Digital or analog, remote or in-person: thinking matters.

source: https://twitter.com/2Markdavid/status/946445077681004544

Many of my classroom teacher friends are moving to online instruction right now, and they are working REALLY hard to try to figure out how to make teaching and learning online work well for students. I’ve seen dozens of articles about what online systems might work well, overall guides about online teaching and learning, and I’m grateful that many organizations are producing these guides for teachers trying to make these changes quickly and effectively.

There is one “bottom line” generalization that I think might be useful during discussions of online teaching: thinking matters. There are many different ways to express this idea (I think Willingham’s quote in the image above is my favorite). Cognitive psychology research consistently shows that deep processing (effortful encoding, elaborative encoding, desirable difficulty, semantic encoding, etc.) is necessary for the kinds of long term, transferable learning we are all after. We need to set up learning situations that increase the chances that students will do the kinds of thinking in working memory that they need to do to help move information and skills into long term memory, and be able to recall those information and skills when they need to.

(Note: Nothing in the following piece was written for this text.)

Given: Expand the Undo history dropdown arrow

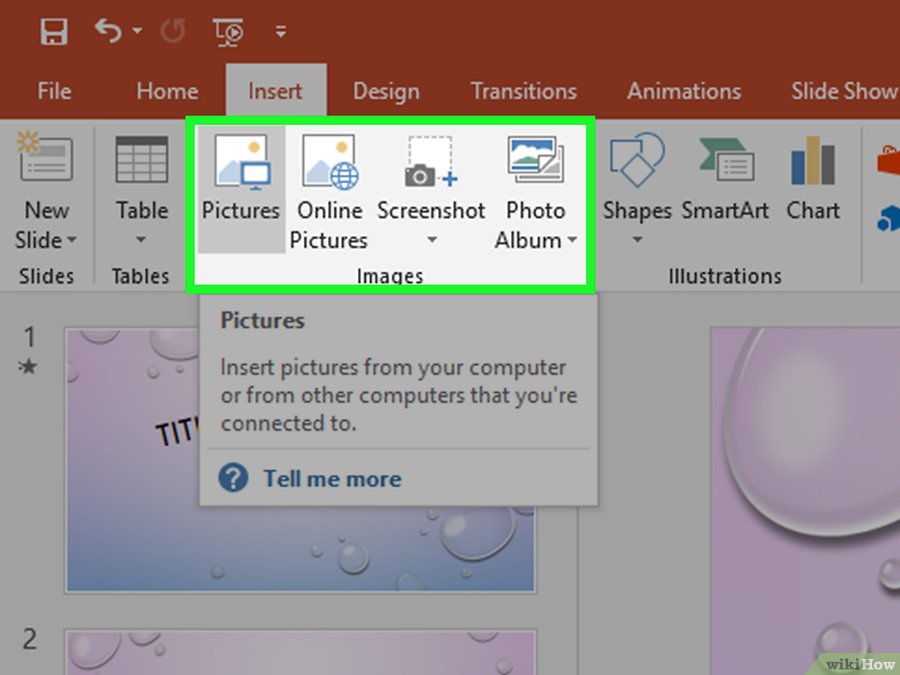Looking at the screenshot, I should (136, 33).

So how do we do this in the context of online instruction? Daisy Christodoulou offers interesting advice in this blog post, but it’s very easy to get lost in the blizzard of suggested websites and apps. If I was a classroom teacher right now, I think I would try to pick a few online tools and try to use them to increase the chances that students are doing the cognitive work they need to do to learn. Here are the tools and steps I think I would think about using (note: the context I’m most familiar with is google classroom, and that’s the tool I would use to “push out” these kinds of learning experiences):

  1. I think my first step would be to take any existing presentation slides I have for upcoming lessons and put blank “reflection slides” in the presentation. I wrote about that idea here.
  2. I would create hyperdocs as a way for students to follow a series of “learning content” “explore” and “try it on your own” steps. I like this Cult of Pedagogy blog post about hyperdocs. I think well designed hyperdocs can help increase the chances that students will do the thinking we need them to do, even when we can’t “be” there.
  3. I would consider changing some of my presentation slides to the Peardeck (or Nearpod) format. These tools allow teachers to embed “check for understanding” slides into existing presentation slides and quickly/easily see student thinking (and use that information to modify future teaching). Both Peardeck and Nearpod are probably more effective ways to accomplish the “reflection thinking” idea I described in step 1 (but it will take more work).

Many other teachers are developing different and possibly better plans than these 3 steps. But I think every effective plan will all share one underlying characteristic: effective online teaching plans will all emphasize student thinking (rather than compliance, amount of work completed, amount of time spent online, effective graphics/videos, effort, etc.) Humans learn what we think deeply about. Memory (and learning) are the residue of thought, whether we are learning face to face or online.